The clinical work-up of DED involves subtyping individuals based on noted abnormalities.[6] Symptoms of DED can be assessed using various questionnaires (e.g. Dry Eye Questionnaire 5 [DEQ5][9] and Ocular Surface Disease Index [OSDI]).[10] Signs of DED are quantified by examination of the ocular surface. Tear stability can be assessed via tear break up time (TBUT), tear production via Schirmer strips, and corneal and conjunctival epithelial abnormalities via fluorescein and lissamine green staining.[11,12] A slit lamp exam can also detect signs of meibomian gland dysfunction (MGD) or anatomic abnormalities (e.g. conjunctivochalasis). Understanding the symptoms and signs in a patient aids in subtype categorization, which can guide therapeutic decision-making.

Given the complexity of DED, it is not surprising that several therapies are available that target variable aspects of disease.
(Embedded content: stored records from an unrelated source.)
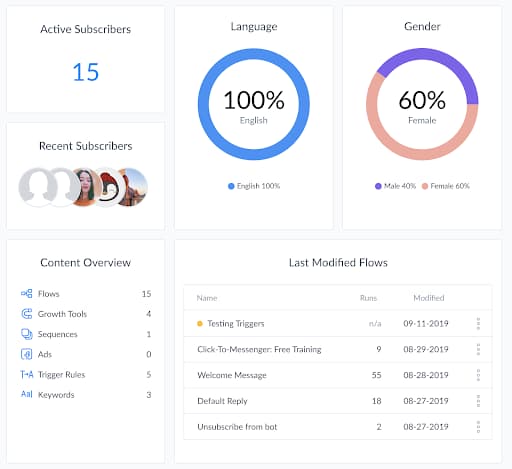Open three-dot menu for Click-To-Messenger flow
512x469 pixels.
coord(478,349)
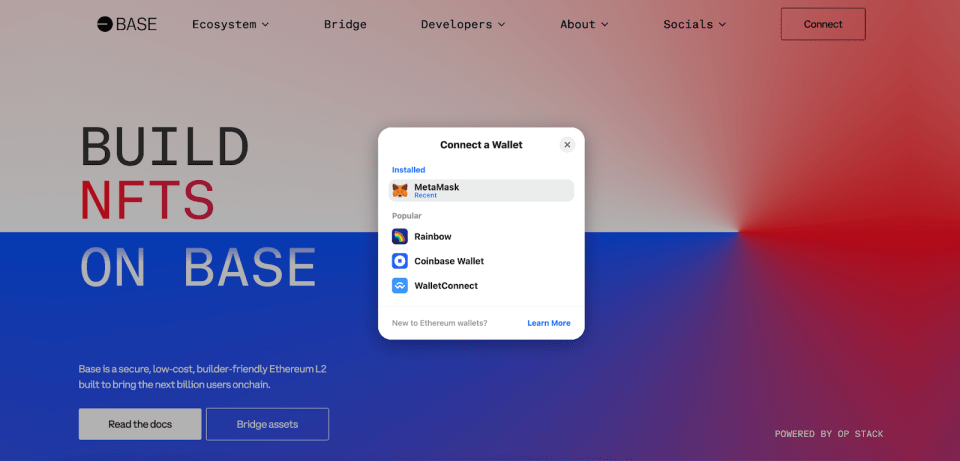
Task: Click the MetaMask fox icon
Action: click(x=400, y=191)
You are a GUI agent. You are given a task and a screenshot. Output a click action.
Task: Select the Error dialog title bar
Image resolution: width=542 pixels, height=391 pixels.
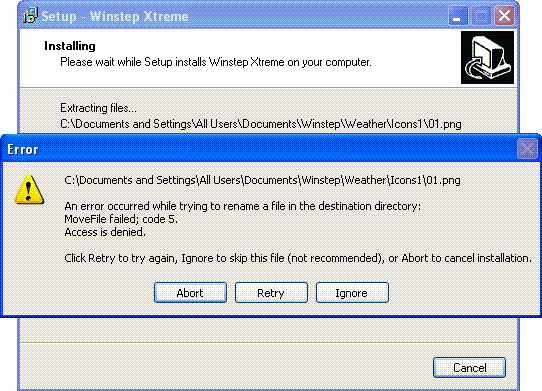[259, 149]
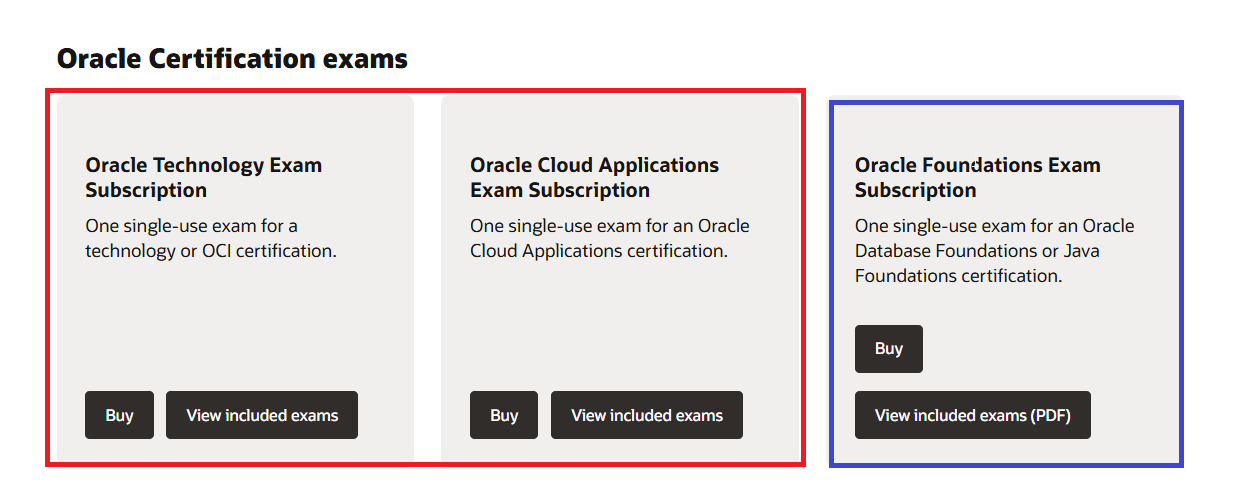This screenshot has width=1241, height=488.
Task: Click the technology or OCI certification description
Action: (211, 238)
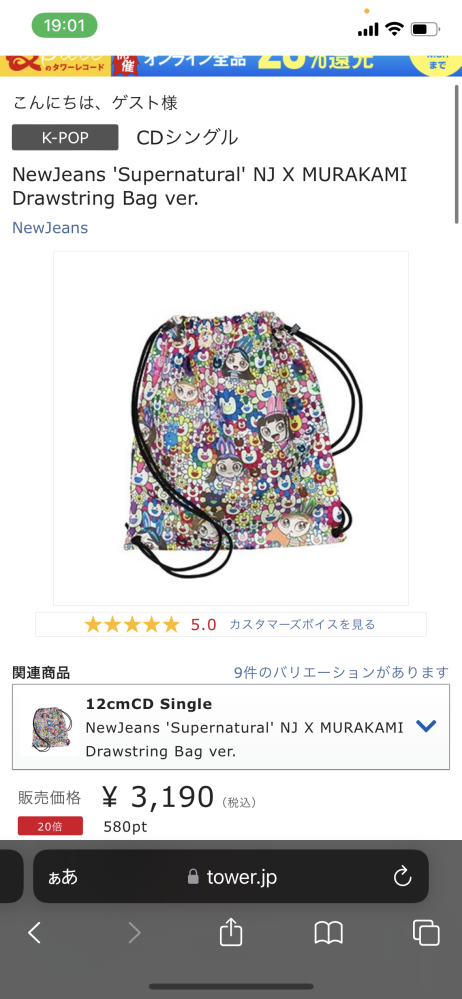Viewport: 462px width, 999px height.
Task: Tap the Safari back arrow
Action: [34, 933]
First-line therapies include artificial tears (with and without lipid components) and antiinflammatories (corticosteroids, cyclosporine, lifitegrast).[13] Other common therapies include punctal plugs for individuals with ATD, and eyelid hygiene or oral antibiotics for individuals with MGD.[14] Nevertheless, there is constant demand for novel alternative therapies that target different aspects of disease. The goal of this review is to describe emerging alternative and adjunct therapies in DED (Figure 1), focusing on their underlying mechanisms of action and reviewing available human data.

Figure 1.

Mapping of alternative therapies for DED based on present underlying pathologies. Alternative and adjunct therapies have been developed to treat various underlying causes of DED. Patients with aqueous deficient DED due to lacrimal gland hypofunction may benefit from transcutaneous electrical nerve stimulation (TENS), transcranial magnetic stimulation (TMS), stem cell therapy, or royal jelly therapy. Alternatively, those with evaporative DED due to meibomian gland dysfunction may be treated with office-based eyelid warming and massage devices, intense pulsed light therapy, and topical antibacterial agents, such as Manuka honey. Several therapies are currently available to target DED associated ocular surface inflammation. Trehalose and intense pulsed light therapy are two adjuvant therapies that are also being studied for this purpose. Lastly, nerve dysfunction may also be present in DED. Treatments for neurotrophic keratitis include nerve growth factor (NGF), platelet rich products (PRP), corneal neurotization, and polyunsaturated fatty acids (PUFA). In patients with neuropathic pain, cutaneous nerve blocks, TENS, botulinum toxin, and acupuncture have been used to treat pain of central origin, whereas autologous serum tears (AST) and amniotic membrane transplant (AMT) have been used to treat pain of peripheral origin. DED, dry eye disease.